The Free Narges Mohammadi campaign, citing a statement from her family abroad, said she sent a message from Evin Prison on Monday and “informed her family that she started a hunger strike several hours ago.” It said Mohammadi and her lawyer for weeks have sought her transfer to a specialist hospital for heart and lung care.
Days earlier, Mohammadi’s family described her as suffering from blockages in three veins and lung pressure. Despite that, they said, prison officials refused to take Mohammadi to the hospital due to her refusal to wear the hijab.
“Narges went on a hunger strike today … protesting two things: The Islamic Republic’s policy of delaying and neglecting medical care for sick inmates, resulting in the loss of the health and lives of individuals. The policy of ‘death’ or ‘mandatory hijab’ for Iranian women,” the statement read.
It said the Islamic Republic “is responsible for anything that happens to our beloved Narges.” It later described Mohammadi as “only consuming water, sugar and salt” while refusing to take medicine.
The Norwegian Nobel Committee, which awarded Mohammadi the peace prize, said it was “deeply concerned” about the laureate’s health.

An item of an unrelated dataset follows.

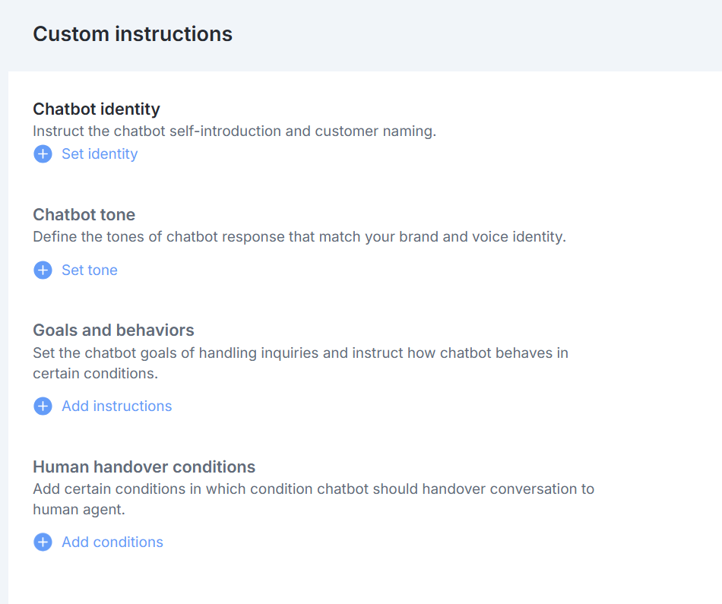Click the self-introduction and customer naming description
This screenshot has width=722, height=604.
tap(234, 131)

“The requirement that female inmates must wear a hijab in order to be hospitalized, is inhumane and morally unacceptable,” said Berit Reiss-Andersen, the chair of the committee. “Narges Mohammadi’s initiation of a hunger strike demonstrates the seriousness of the situation. The Norwegian Nobel Committee urges the Iranian authorities to provide Narges Mohammadi, and other female inmates, with whatever medical assistance they may need.”
Activist groups also reported that Mohammadi had begun a hunger strike.

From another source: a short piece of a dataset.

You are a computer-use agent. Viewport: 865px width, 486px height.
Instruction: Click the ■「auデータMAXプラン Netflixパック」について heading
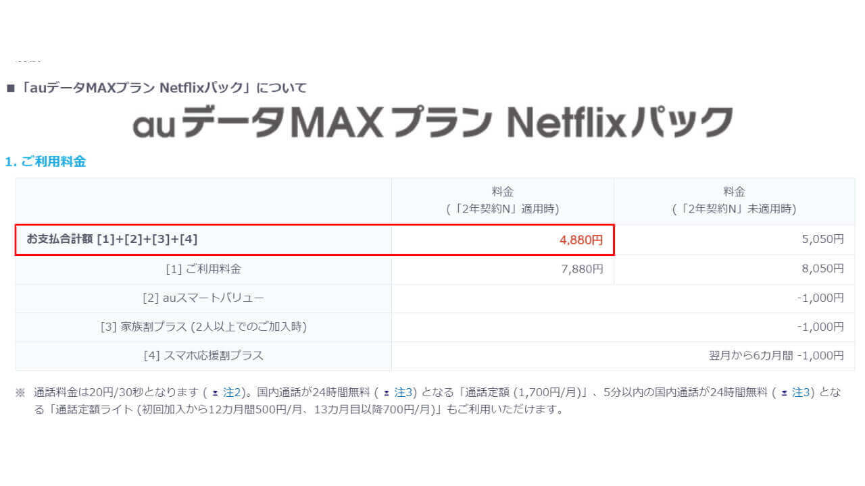coord(157,88)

“Just last week, Mohammadi was denied access to medical treatment at an outside hospital due to her refusal to adhere to compulsory hijab requirements during the transfer to the medical facility,” the group Human Rights Activists in Iran said.

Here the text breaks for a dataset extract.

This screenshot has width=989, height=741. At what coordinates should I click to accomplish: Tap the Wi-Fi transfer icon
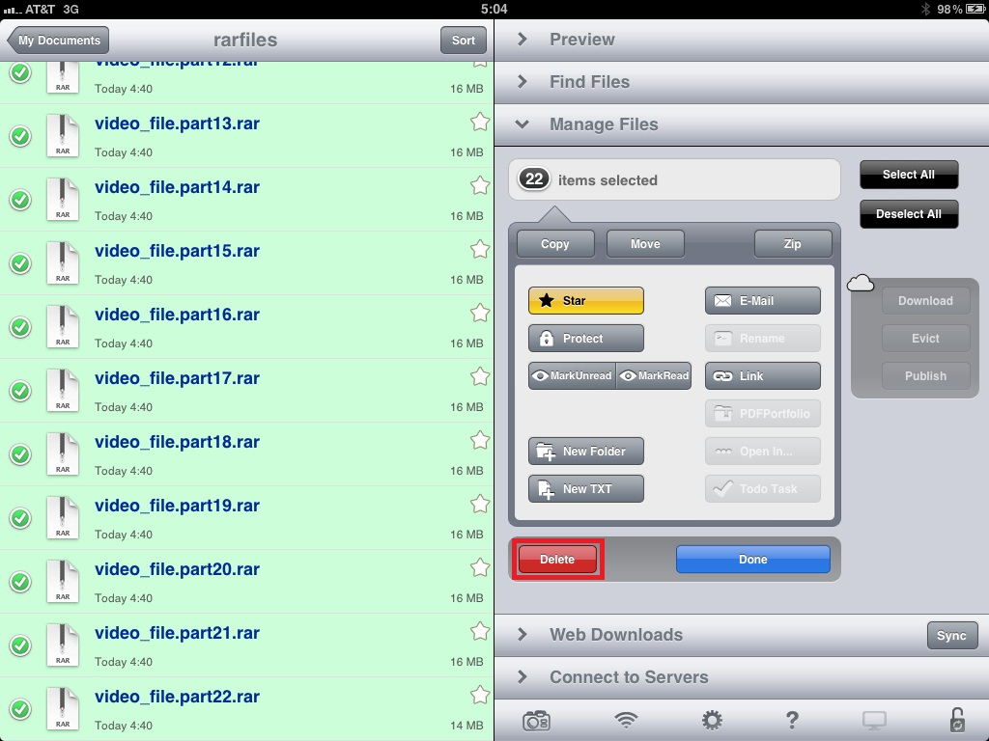pyautogui.click(x=626, y=720)
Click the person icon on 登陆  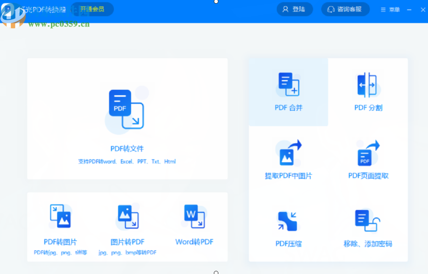(x=286, y=9)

Iranian officials and its state-controlled television network did not acknowledge Mohammadi’s hunger strike, which is common with cases involving activists there. Iran’s mission to the United Nations did not respond to a request for comment.
For observant Muslim women, the head covering is a sign of piety before God and modesty in front of men outside their families. In Iran, the hijab — and the all-encompassing black chador worn by some — has long been a political symbol as well, particularly after becoming mandatory in the years following the 1979 Islamic Revolution.
While women in Iran hold jobs, academic positions and even government appointments, their lives are tightly controlled in part by laws like the mandatory hijab. Iran and neighboring Afghanistan remain the only countries to mandate that. Since Amini’s death, however, more women are choosing not to wear it despite an increasing campaign by authorities targeting them and businesses serving them.
Mohammadi has kept up her activism despite numerous arrests by Iranian authorities and spending years behind bars.
She has remained a leading light for nationwide, women-led protests sparked by the death last year of a 22-year-old woman in police custody that have grown into one of the most intense challenges to Iran’s theocratic government. That woman, Mahsa Amini, had been detained for allegedly not wearing her headscarf to the liking of authorities.
In October, teenager Armita Geravand suffered a head injury while in the Tehran Metro without a hijab. Geravand’s parents appeared in state media footage saying a blood pressure issue, a fall or perhaps both contributed to their daughter’s injury. Activists abroad have questioned whether Geravand may have been pushed or attacked for not wearing the hijab. She died weeks later.
Authorities arrested Sotoudeh, a 60-year-old human rights lawyer, while she attended Geravand’s funeral. PEN America, which advocates for free speech worldwide, said last week that “50 police and security personnel charged at the peaceful group, beating some and dragging others across gravestones as they were arrested.”
Sotoudeh was not wearing a hijab at the time of her arrest, and she suffered head injuries that have led to prolonged headaches, PEN America said.
“Her arrest was already an outrage, but there is no world in which violence against a writer and human rights advocate can be justified,” PEN America CEO Suzanne Nossel said in a statement.